An Algorithm Suite for Computational Nonlinear Analysis of Power Systems

用于电力系统计算非线性分析的算法套件

• 批准号: 1016467
• 负责人: Harry Dankowicz
• 金额: $ 47.79万
• 依托单位: University of Illinois at Urbana-Champaign
• 依托单位国家: 美国
• 项目类别: Continuing Grant
• 财政年份: 2010
• 资助国家: 美国
• 起止时间: 2010-09-15 至 2014-08-31
• 项目状态: 已结题
• 来源: https://www.nsf.gov/awardsearch/showAward?AWD_ID=1016467&HistoricalAwards=false
• 关键词: Algorithm; Suite; Computational; Nonlinear; Analysis

An Algorithm Suite for Computational Nonlinear Analysis of Power SystemsThis effort targets the original development of CNAPS, an innovative suite of numerical algorithms for continuation analysis of multi-segment trajectories in large-scale, nonlinear dynamical systems with multiple slow and fast timescales, coupled components, and with triggers, resets and switches. Continuation methods have proven very successful for analyzing system behavior of low-dimensional systems. In CNAPS, we aim to dramatically scale continuation methods to complex networked systems with hybrid system trajectories and tens of thousands of states, by developing new multiscale, multisegment, trajectory-discretization algorithms based on asynchronous collocation methods; developing new mesh adaptation algorithms suitable for the asynchronous collocation methods, which accommodate segment-specific discretization error bounds; and constructing domain decomposition methods particular to the network topology and the asynchronous collocation formulation, which enable efficient parallel execution.The core application of CNAPS considered in this multidisciplinary effort is modern power systems that include renewable sources of generation, specifically wind power, and newer forms of load, characterized by multiple coexisting time scales and trigger-induced switching behavior. Analysis of large-disturbance dynamic phenomena in such systems currently relies almost exclusively on forward simulation. While such tools may reveal complex behavior, they offer little help in the design process required to address unacceptable behavior, especially emerging phenomena associated with the increased use of power electronic converters. The development of CNAPS enables intelligent and efficient exploration of transient and steady-state responses of complex power systems, aimed at quantifying design and uncertainty margins for stable, faultless operation.
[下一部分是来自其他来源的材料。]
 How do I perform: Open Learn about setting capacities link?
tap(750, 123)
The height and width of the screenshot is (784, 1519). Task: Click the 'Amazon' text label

电力系统计算非线性分析的算法套件这项工作的目标是 CNAPS 的原始开发，这是一套创新的数值算法，用于对具有多个慢速和快速时间尺度、耦合组件的大规模非线性动力系统中的多段轨迹进行连续分析，并带有触发器、重置和开关。事实证明，连续方法对于分析低维系统的系统行为非常成功。在CNAPS中，我们的目标是通过开发基于异步配置方法的新的多尺度、多段、轨迹离散化算法，将连续方法显着扩展到具有混合系统轨迹和数万个状态的复杂网络系统；开发适用于异步配置方法的新网格自适应算法，该算法适应特定于段的离散化误差范围；构建特定于网络拓扑和异步配置公式的域分解方法，从而实现高效的并行执行。在这项多学科工作中考虑的 CNAPS 的核心应用是现代电力系统，包括可再生能源发电，特别是风能和更新形式负载的特征是多个共存的时间尺度和触发引起的开关行为。目前，对此类系统中大扰动动态现象的分析几乎完全依赖于正向仿真。虽然这些工具可能揭示复杂的行为，但它们在解决不可接受的行为所需的设计过程中几乎没有提供任何帮助，特别是与电力电子转换器的使用增加相关的新兴现象。 CNAPS 的开发能够智能、高效地探索复杂电力系统的瞬态和稳态响应，旨在量化设计和不确定性裕度，以实现稳定、无故障的运行。